* [Document segment]:
— START —
# sandblasting wood?



## catskinner (Sep 30, 2012)

Hey Lumberjocks, I am currently working on woodcrafts with seasoned manzanita. Can anyone suggest a better technique than hand sanding for removing bark and decay? The pieces are of an irregular shape and not conducive to power sanders. I have read a little about sandblasting, and was wondering if anyone out there has any experience ( and suggestions) to share.

Thanks
Catskinner


----------



## tenontim (Feb 24, 2008)

Sand blasting will definitely give the wood a weathered look, while removing the bark and decay. I use a 4" hand held grinder, with a twisted wire wheel. It will get all of the bark off, and any decay it can reach. I've seen local guys use a pressure washer for removing bark from cedar logs. Of course, you'll have to let them dry out again.


----------



## Cosmicsniper (Oct 2, 2009)

Paint scraper?


----------



## renners (Apr 9, 2010)

I took a sample piece of oak to a sandblaster to see what the effect would be like. Within a few seconds he managed to make it look like a piece of washed up drift wood from the 'Mary Rose'.
It's very aggressive, but there are fine and coarse aggregates, and I'm sure that you could tone it down by regulating the pressure or distance from the piece when blasting.
Is there anyone near you who would blast a sample for you to get an idea?


----------



## gfadvm (Jan 13, 2011)

I use a 10" wire wheel on a bench grinder with the guards removed. Works great but wear a full face shield!


----------



## catskinner (Sep 30, 2012)

Thanks for all of your suggestions! I will scout about to see if i can find someone in my area that can blast a sample for me. 
I have tried the wire wheel on my bench grinder, which did work well with the larger pieces, but some of my pieces are too delicate.

Has anyone heard anything concerning soda blasting?

Thanks again,
Catskinner


----------



## Woodendeavor (Apr 7, 2011)
— END —
Entries on where items appear
— START —
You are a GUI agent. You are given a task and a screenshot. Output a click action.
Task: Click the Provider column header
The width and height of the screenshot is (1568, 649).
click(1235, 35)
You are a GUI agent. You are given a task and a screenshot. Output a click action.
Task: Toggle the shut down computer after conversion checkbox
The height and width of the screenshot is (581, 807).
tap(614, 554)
— END —
— START —
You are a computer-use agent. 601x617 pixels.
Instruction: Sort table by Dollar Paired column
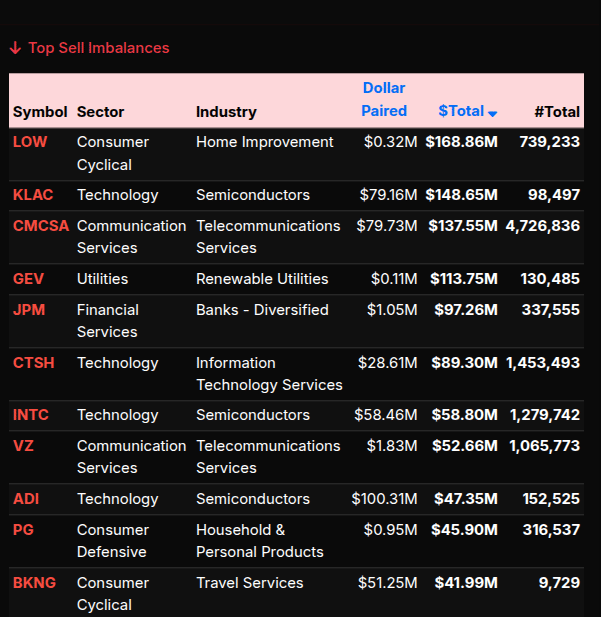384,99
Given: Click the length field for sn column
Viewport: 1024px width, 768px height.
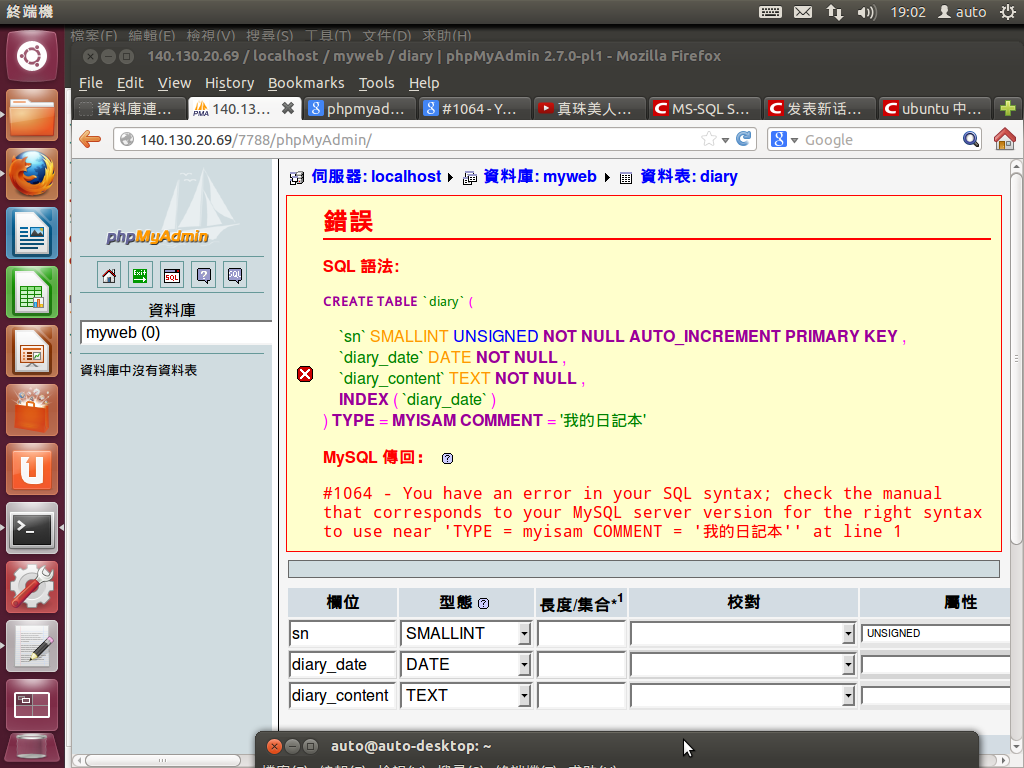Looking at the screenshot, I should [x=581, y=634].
— END —
— START —
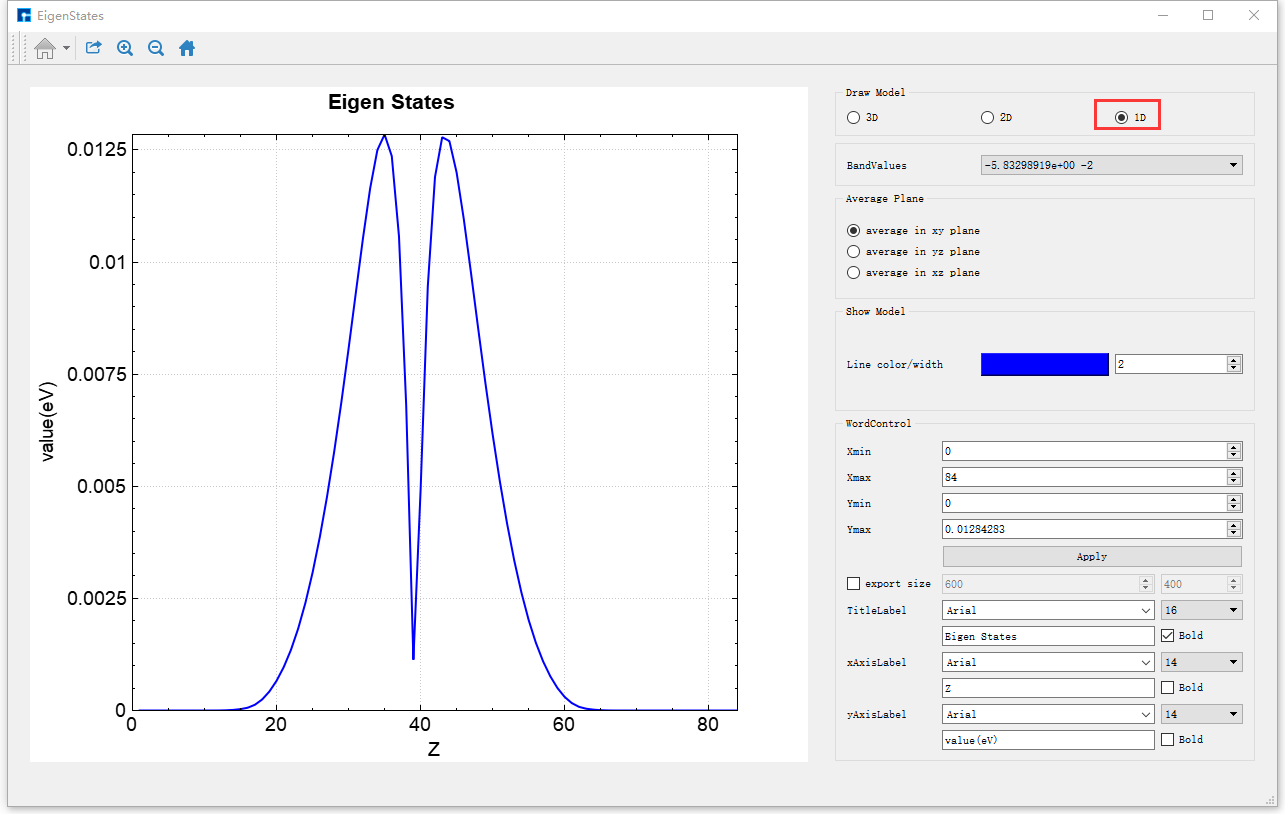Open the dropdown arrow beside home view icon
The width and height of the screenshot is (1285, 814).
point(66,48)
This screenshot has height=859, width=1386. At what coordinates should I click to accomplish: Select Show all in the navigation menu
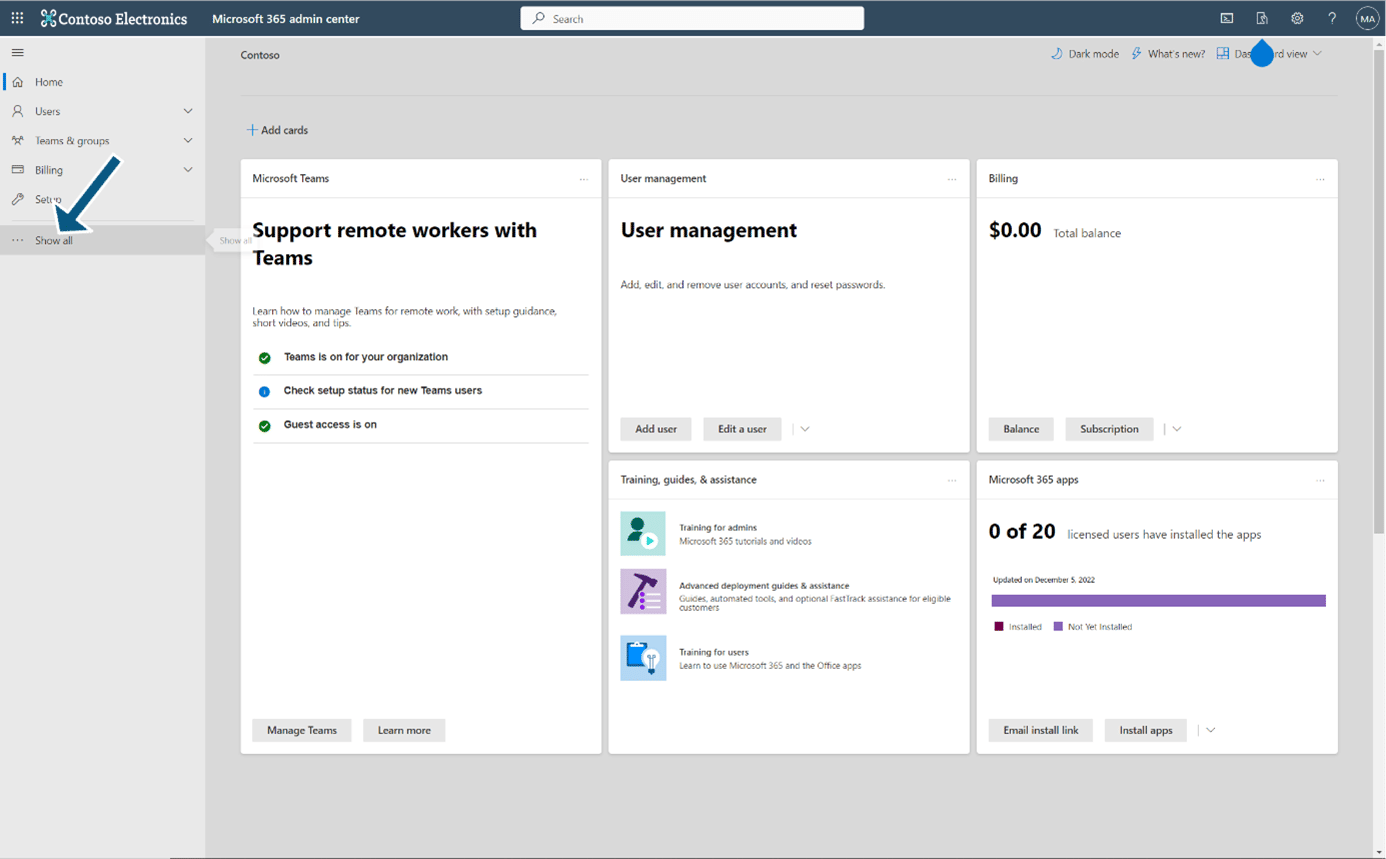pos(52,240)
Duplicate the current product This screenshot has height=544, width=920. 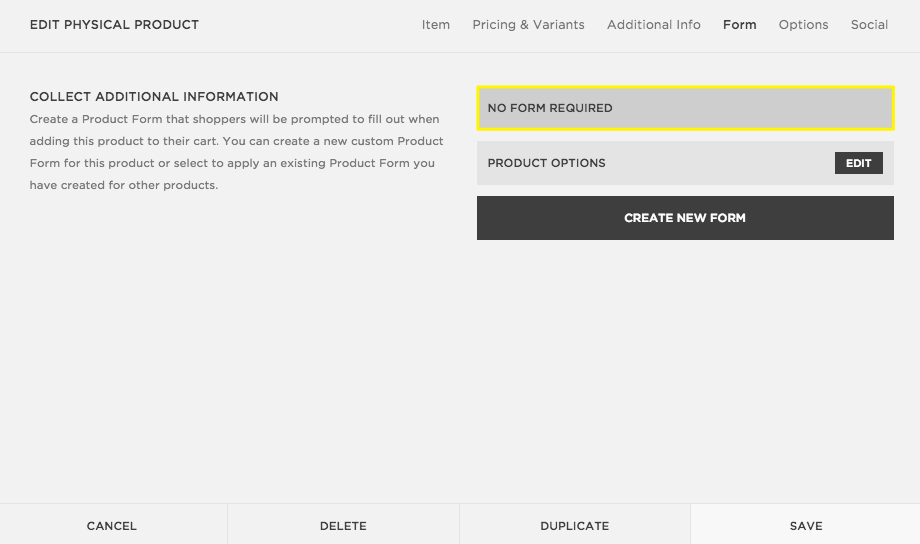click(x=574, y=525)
— END —
* [Written instruction A]:
In the sandblasting thread, what size wire wheel does gfadvm run on a bench grinder?
* [Written instruction B]:
Copy out the sandblasting thread word for word, everything from "Hey Lumberjocks, I" down to "(Feb 24, 2008)".

* [Task result A]:
A 10" wire wheel.

* [Task result B]:
Hey Lumberjocks, I am currently working on woodcrafts with seasoned manzanita. Can anyone suggest a better technique than hand sanding for removing bark and decay? The pieces are of an irregular shape and not conducive to power sanders. I have read a little about sandblasting, and was wondering if anyone out there has any experience ( and suggestions) to share.

Thanks
Catskinner


----------



## tenontim (Feb 24, 2008)